## Stated goal
Rewrite the records below, putting "file format" wherever "template type" appears and keeping everything else the same. Omit the pictures from your answer.

## Data section
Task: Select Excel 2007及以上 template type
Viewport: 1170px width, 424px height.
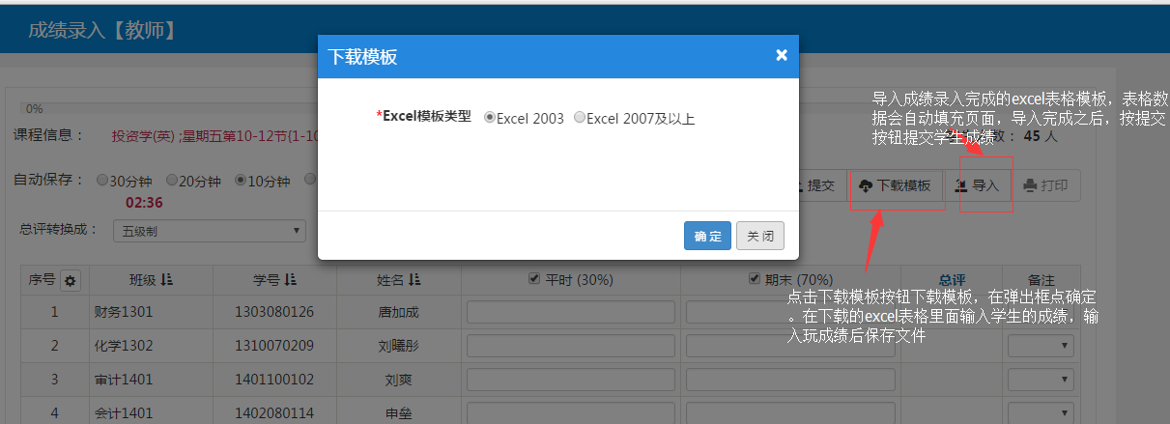Action: [x=580, y=118]
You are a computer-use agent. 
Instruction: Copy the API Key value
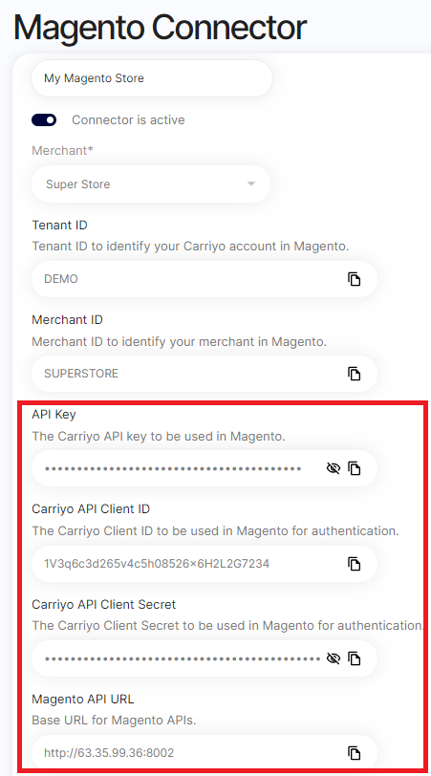click(354, 468)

## Response below
Task: Select Excel 2007及以上 file format
Viewport: 1170px width, 424px height.
Action: [x=580, y=118]
You are a computer-use agent. 
Instruction: Copy the API Key value
click(354, 468)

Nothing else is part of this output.